Auch das Bundesamt für Sicherheit in der Informationstechnologie (BSI) sieht einen Informationssicherheitsbeauftragten als unbedingt erforderlich und empfiehlt hierzu entsprechende Maßnahmen.
Seit 01.01.2016 besteht aufgrund des Bayerischen E-Government-Gesetzes (BayEGovG) eine Verpflichtung für die Gemeinde sowie deren Einrichtungen und Eigenbetriebe zum Führen eines Informationssicherheitskonzeptes.

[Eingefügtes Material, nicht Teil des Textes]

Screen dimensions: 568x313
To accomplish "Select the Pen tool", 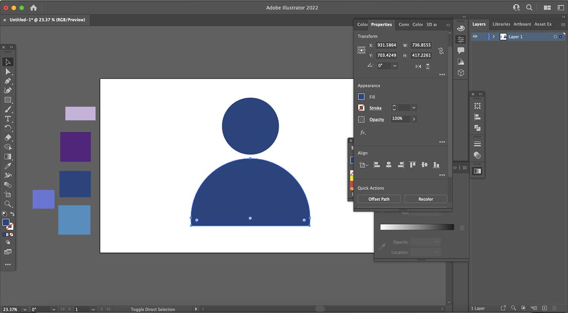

Zunächst wurde eine Einführungsfrist bis 01.01.2018 gewährt, die dann noch einmal bis zum 01.01.2020 verlängert wurde. Aufgrund der Unaufschiebbarkeit haben das Landratsamt Rosenheim und ca. 20 Landkreisgemeinden bereits im Jahr 2018 eine Zweckvereinbarung abgeschlossen, nach der ein/e gemeinsame/r Informationssicherheitsbeauftragte/r bestellt wird. Diese Aufgabe wurde dann an eine/n Beschäftigte/n beim Landkreis übertragen. Die dafür entstehenden Kosten teilen sich die beteiligten Kommunen auf. Oberaudorf hat jährlich einen Beitrag von ca. 2.800 Euro an den Landkreis zu leisten.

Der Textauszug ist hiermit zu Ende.